◆ Task to carry out
Every record that follows should appear again in your answer, exactly the same.

◆ Stored data entries
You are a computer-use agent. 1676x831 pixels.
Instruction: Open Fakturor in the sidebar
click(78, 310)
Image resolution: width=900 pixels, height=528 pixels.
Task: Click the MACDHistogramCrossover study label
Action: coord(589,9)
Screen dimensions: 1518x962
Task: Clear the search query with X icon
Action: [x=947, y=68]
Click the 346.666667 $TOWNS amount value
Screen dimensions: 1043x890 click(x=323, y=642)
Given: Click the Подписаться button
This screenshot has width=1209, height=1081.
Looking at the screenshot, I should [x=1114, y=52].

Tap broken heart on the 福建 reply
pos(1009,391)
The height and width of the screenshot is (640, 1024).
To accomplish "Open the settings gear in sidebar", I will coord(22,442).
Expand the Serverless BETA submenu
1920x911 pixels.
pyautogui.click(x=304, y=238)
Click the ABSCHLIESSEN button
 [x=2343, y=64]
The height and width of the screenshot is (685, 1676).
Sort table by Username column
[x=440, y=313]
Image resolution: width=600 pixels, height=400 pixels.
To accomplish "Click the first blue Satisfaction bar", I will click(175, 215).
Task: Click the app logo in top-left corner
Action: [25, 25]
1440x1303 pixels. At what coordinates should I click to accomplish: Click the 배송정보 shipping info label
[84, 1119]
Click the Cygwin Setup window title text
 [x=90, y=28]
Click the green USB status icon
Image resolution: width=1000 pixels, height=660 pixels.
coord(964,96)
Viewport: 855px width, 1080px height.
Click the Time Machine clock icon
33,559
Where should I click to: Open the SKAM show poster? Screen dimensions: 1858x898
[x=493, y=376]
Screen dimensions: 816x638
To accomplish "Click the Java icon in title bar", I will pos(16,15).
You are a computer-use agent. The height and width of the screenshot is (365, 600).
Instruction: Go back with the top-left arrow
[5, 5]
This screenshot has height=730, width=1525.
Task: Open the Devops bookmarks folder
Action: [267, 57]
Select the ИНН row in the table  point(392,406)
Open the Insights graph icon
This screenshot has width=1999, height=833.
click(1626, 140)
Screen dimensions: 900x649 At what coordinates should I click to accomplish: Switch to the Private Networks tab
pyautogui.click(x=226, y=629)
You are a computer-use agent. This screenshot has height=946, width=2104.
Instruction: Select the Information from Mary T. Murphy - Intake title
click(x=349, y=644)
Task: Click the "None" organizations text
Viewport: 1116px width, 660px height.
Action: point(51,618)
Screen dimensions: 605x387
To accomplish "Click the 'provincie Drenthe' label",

◆ Task response
You are a computer-use agent. 1676x831 pixels.
Instruction: Open Fakturor in the sidebar
click(78, 310)
Image resolution: width=900 pixels, height=528 pixels.
Task: Click the MACDHistogramCrossover study label
Action: coord(589,9)
Screen dimensions: 1518x962
Task: Clear the search query with X icon
Action: [x=947, y=68]
Click the 346.666667 $TOWNS amount value
Screen dimensions: 1043x890 click(x=323, y=642)
Given: Click the Подписаться button
This screenshot has width=1209, height=1081.
Looking at the screenshot, I should [x=1114, y=52].

Tap broken heart on the 福建 reply
pos(1009,391)
The height and width of the screenshot is (640, 1024).
To accomplish "Open the settings gear in sidebar", I will coord(22,442).
Expand the Serverless BETA submenu
1920x911 pixels.
pyautogui.click(x=304, y=238)
Click the ABSCHLIESSEN button
 [x=2343, y=64]
The height and width of the screenshot is (685, 1676).
Sort table by Username column
[x=440, y=313]
Image resolution: width=600 pixels, height=400 pixels.
To accomplish "Click the first blue Satisfaction bar", I will click(175, 215).
Task: Click the app logo in top-left corner
Action: [25, 25]
1440x1303 pixels. At what coordinates should I click to accomplish: Click the 배송정보 shipping info label
[84, 1119]
Click the Cygwin Setup window title text
 [x=90, y=28]
Click the green USB status icon
Image resolution: width=1000 pixels, height=660 pixels.
coord(964,96)
Viewport: 855px width, 1080px height.
Click the Time Machine clock icon
33,559
Where should I click to: Open the SKAM show poster? Screen dimensions: 1858x898
[x=493, y=376]
Screen dimensions: 816x638
To accomplish "Click the Java icon in title bar", I will pos(16,15).
You are a computer-use agent. The height and width of the screenshot is (365, 600).
Instruction: Go back with the top-left arrow
[5, 5]
This screenshot has height=730, width=1525.
Task: Open the Devops bookmarks folder
Action: [267, 57]
Select the ИНН row in the table  point(392,406)
Open the Insights graph icon
This screenshot has width=1999, height=833.
click(1626, 140)
Screen dimensions: 900x649 At what coordinates should I click to accomplish: Switch to the Private Networks tab
pyautogui.click(x=226, y=629)
You are a computer-use agent. This screenshot has height=946, width=2104.
Instruction: Select the Information from Mary T. Murphy - Intake title
click(x=349, y=644)
Task: Click the "None" organizations text
Viewport: 1116px width, 660px height.
Action: point(51,618)
Screen dimensions: 605x387
To accomplish "Click the 'provincie Drenthe' label",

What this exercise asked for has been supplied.